29
緑が芽吹き、春が訪れたかのように世界が色づきだした。
小鳥が歌い、風が優雅に頬を撫でた。
学校へ向かうぼくの足取りは自然と軽くなる。自分がどこに向かっているのか忘れそうだ。
思えば、ぼくの気分なんてものは、自分が思っている以上にジェットコースターみたいに激しく移ろう。学校に行くことが嫌で仕方ないかと思えば、大した理由も見つかってないのに、学校に行くことをなんの違和感もなく受け入れている。しかも、たかだか数分単位の短い期間であってもだ。
人それぞれ異なった気分があるんだろうけど、ぼくのは人一倍個性的かもしれない。ぼくと同じような人に会ったことはないし、話を聞いたこともないからね。
やっぱりぼくは特別なんだろう。
最高の朝をより一層彩る声が聞こえた――特別な人間じゃなきゃありえないタイミングだ。
「おはよう、大門君」
耳慣れた甘く芳しい声だった。特別なぼくにはふさわしい音色だった。
だけど、その音色は確実に色褪せつつあった。
藍野さんの喉がかれているとか言う理由なんかじゃもちろんない。彼女の声は相変わらず優美だ。初めて心奪われた時よりも魅力的になっているかもしれない。
それなのに、ぼくはもう彼女の声に心揺さぶられない。これからも起こりえないと断言できる。
「また新しい夢みた? 最近、大門君の夢のことが気になっちゃって」
藍野さんにしては子供っぽい微笑みだった。
いや、年相応というのが正しいかもしれない。無邪気で純粋な暖かい笑顔だ。おそらく、彼女はぼくを心から信用し、ぼくにすべてを見せようとしているんだ。だから、クラスメイトには見せない無防備な姿を晒している。
ぼくはそんな姿を見たくなかった。ぼくにとって特別な存在でいて欲しかった。
「見たよ。

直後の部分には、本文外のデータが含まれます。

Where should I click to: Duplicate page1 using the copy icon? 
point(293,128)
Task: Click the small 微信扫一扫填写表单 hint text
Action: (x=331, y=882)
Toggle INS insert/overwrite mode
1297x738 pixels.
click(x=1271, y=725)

いつもとは全然違った。暗闇だった世界に光が満ちて、朝が来たんだ。そして、自分が河川敷にいることがわかって、孤独から抜け出せた」
話はしたけど、正直、夢の中でのお姉さんとの邂逅はぼくの中だけに留めておきたかった。話してしまえば、心の中から消え去ってしまうような気がしたから。だけど、散々相談してきた手前、今更教えないなんてことはできない。こうやって仁義を通すのがぼくのいいところだけど、失敗することもあるから、今回は何も起こらないことを祈るのみだ。
「それって、誰かに会えたってこと?」
続きを話す前に藍野さんから核心に踏み込んできた。彼女らしく小首を傾げて――やっぱり一番美しく見える彼女の仕草だ。ぼくはその仕草に見惚れないわけにはいかず「うん」とだけなんとか答えた。
「それって、女の人だったり……?」
彼女の魅力は途切れることなくぼくを魅了し続けたけど、彼女の歯切れの悪い言葉が引っかかった。
魔法が解けたみたいだった。
なんで性別を聞くんだ?
藍野さんはぼくの夢について何か知っている?
「そうだけど、なんでわかったの?」
少し語気が強くなっていた。表情も険しくなっていたと思う。
また過ちを犯したんじゃないかと思った。そう思う時は何時も時すでに遅しなんだ――。
恐る恐る藍野さんに視線を向けると、幸運なことに彼女はそもそもぼくを見ていなかった――つまり、ぼくの変化に気づいていない。彼女は住宅街に侵食された不格好な青空を見つめていた。
「そうだったらいいなって」
心の声が漏れたような、そんな感じだった。
ぼくは何も言えなかった。
何て言えばいいかわからなかった。
ただ彼女を見つめるだけだった。
見つめていれば答えが出てくるとでも思ったのかもしれないけど、ぼくが求めたものは出てこなかった。
黙って自分を見つめるぼくに彼女は気づき、顔を真っ赤にして捲し立てた。
「夢に女の人が出てくるといいことあるって聞いたことあったような気がしたから。最近、落ち込んでることも多いし、少しでもいい方向に行けばなって」
何かをごまかすように早口だった。
無様で人間味に溢れていた。
こんな彼女は初めてだった。
彼女を見る目が変わっていく。
うまく表現できないけど、同じところに立てた気がする。
「なんかごめんね」
照れくさそうに彼女は笑った。
なぜ彼女が謝ったのか、なんて返答すればいいのか、ぼくにはわからなかった。
だから「ありがとう」とだけ言った。
彼女は「うん」と頷いて、下を向いた。
ぼくは「ありがとう」が間違っていなかったと確信した。
それから学校に着くまでぼくらは何も話さなかったけど、二人の間に流れた沈黙は優しいものだった。